LISTED ENTRIES:
--------------------------------------------------

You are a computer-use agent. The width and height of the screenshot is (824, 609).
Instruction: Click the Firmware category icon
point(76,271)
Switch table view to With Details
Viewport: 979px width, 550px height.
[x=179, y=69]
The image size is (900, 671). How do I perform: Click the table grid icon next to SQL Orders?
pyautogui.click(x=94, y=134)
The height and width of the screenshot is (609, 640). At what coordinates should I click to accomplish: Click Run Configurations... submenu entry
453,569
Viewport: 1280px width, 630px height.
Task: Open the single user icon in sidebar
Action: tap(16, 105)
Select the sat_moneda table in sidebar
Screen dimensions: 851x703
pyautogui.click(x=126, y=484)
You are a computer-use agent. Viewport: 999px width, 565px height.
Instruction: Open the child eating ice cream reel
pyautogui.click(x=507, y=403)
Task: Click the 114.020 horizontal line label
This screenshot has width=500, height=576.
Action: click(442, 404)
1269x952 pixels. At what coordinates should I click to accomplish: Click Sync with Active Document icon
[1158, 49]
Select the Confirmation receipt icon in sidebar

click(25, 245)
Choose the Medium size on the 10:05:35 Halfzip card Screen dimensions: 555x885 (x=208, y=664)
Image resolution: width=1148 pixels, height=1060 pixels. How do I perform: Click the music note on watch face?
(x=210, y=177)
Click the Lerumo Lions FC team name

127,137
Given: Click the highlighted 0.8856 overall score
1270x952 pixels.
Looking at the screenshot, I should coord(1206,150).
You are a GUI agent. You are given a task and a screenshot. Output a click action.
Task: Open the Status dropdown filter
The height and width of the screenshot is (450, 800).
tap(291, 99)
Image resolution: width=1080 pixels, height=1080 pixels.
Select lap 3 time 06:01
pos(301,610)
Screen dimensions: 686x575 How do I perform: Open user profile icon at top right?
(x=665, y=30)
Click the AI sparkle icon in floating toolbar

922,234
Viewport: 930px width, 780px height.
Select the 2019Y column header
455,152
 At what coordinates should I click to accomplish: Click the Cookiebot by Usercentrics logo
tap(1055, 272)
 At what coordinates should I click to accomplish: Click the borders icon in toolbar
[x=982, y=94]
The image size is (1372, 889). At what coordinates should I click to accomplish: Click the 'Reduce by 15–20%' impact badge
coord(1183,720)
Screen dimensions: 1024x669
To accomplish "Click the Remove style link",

--------------------------------------------------

TASK ITEM: Transcribe the records above from the line holding "Instruction: Click the Firmware category icon" down to the line holding "You are a computer-use agent. Viewport: 999px", inclusive, without adding anything.

EXERCISE SOLUTION:
Instruction: Click the Firmware category icon
point(76,271)
Switch table view to With Details
Viewport: 979px width, 550px height.
[x=179, y=69]
The image size is (900, 671). How do I perform: Click the table grid icon next to SQL Orders?
pyautogui.click(x=94, y=134)
The height and width of the screenshot is (609, 640). At what coordinates should I click to accomplish: Click Run Configurations... submenu entry
453,569
Viewport: 1280px width, 630px height.
Task: Open the single user icon in sidebar
Action: tap(16, 105)
Select the sat_moneda table in sidebar
Screen dimensions: 851x703
pyautogui.click(x=126, y=484)
You are a computer-use agent. Viewport: 999px width, 565px height.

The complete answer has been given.